Project Description
This project is descriptive in nature with the focus on exploring different ways to visualize the data. Data scientist got to know their data to formulate a vaiable problem statement which serves as a stepping stone for building more advanced machine learning models. However, many things can be learned just by building different graphs and statistical models.
For instance, in our case we can learn that homicides rates have been sharply declining, the US perpetrators and victims age have decreased, and did you know that most homicides happen in the summer months? Moreover, this might have a slight influence on why the southern states have generally higher homicide rates.
There is much more to learn from this notebook but the problem we focused on is whether it is possible to predict based on the victim data whether the crime will be solved or not. The main factors that drove us to explore this further were rather controversial but we were curious.
- significantly larger unknown perpetrator values for whites and victim values for African-Americans
- about 90% of the unknown values were linked to unsolved cases
- approximately 60% of the murder cases get solved (Although, the FBI considers a murder case solved only after the perpetrator is sentenced)
Towards the end of the project we built a simple baseline decision tree model to try to predict whether the case will be solved or not.
Goin Forward
To enhance the accuracy of our model we aim to improve the entire CRISP-DM cycle. This includes, testing different techniques for data imputation, normalization, standardization, discretization, data reduction, and algorithm models (random forest, XGboost etc.).
Data Source and Content
The Murder Accountability Project is the most complete database of homicides in the United States currently available. This dataset includes murders from the FBI's Supplementary Homicide Report from 1976 to the present and Freedom of Information Act data on more than 22,000 homicides that were not reported to the Justice Department. This dataset includes the age, race, sex, ethnicity of victims and perpetrators, in addition to the relationship between the victim and perpetrator and weapon used.

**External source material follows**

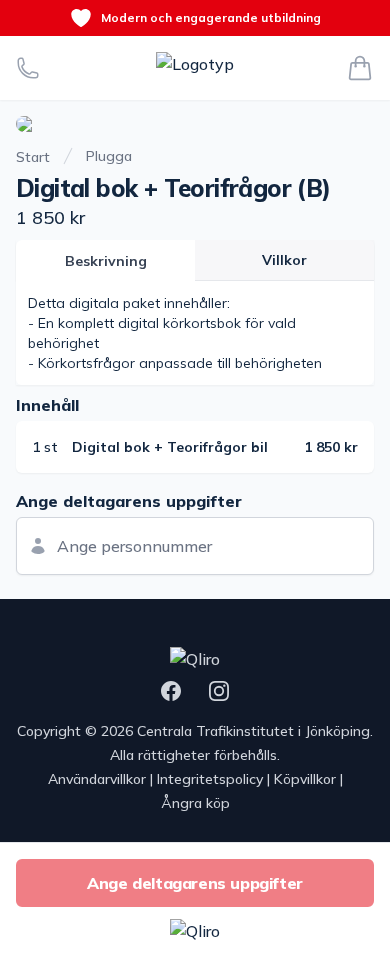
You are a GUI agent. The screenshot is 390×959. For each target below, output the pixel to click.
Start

Source: https://www.kaggle.com/murderaccountability/homicide-reports
Acknowledgements
The data was compiled and made available by the Murder Accountability Project, founded by Thomas Hargrove.
Dataset Information
The homocide dataset consists of 24 columns and 638,454 rows each. Here are the explanations for each column:
- The record ID (Unique identifier)
- Year and Month (The year and month of the given report, ranging from year 1980-2014)
- Incident (How many incidences occured for the specific features e.i. year, month, perpetrator age...)
- Victim Age
- Perpetrator Age (contains ages of the perpetrators where 0 mean unknown or missing)
- Victim Count and Perpertrator Count (start with zero and have a maximum value of 10)
- Agency code (a six-digit alphanumeric code used to classify accounts by the federal or non-federal agency)
- Agency name
- Agency type
- City & State
- Victim & Perpetrator sex
- Victim & Perpetrator ethnicity (Unknown, Not Hispanic, Hispanic)
- Victim & Perpetrator race (Native American/Alaska Native, White, Black, Unknown, Asian/Pacific Islander)
- Relationship (Victim of a crime i.e. Son)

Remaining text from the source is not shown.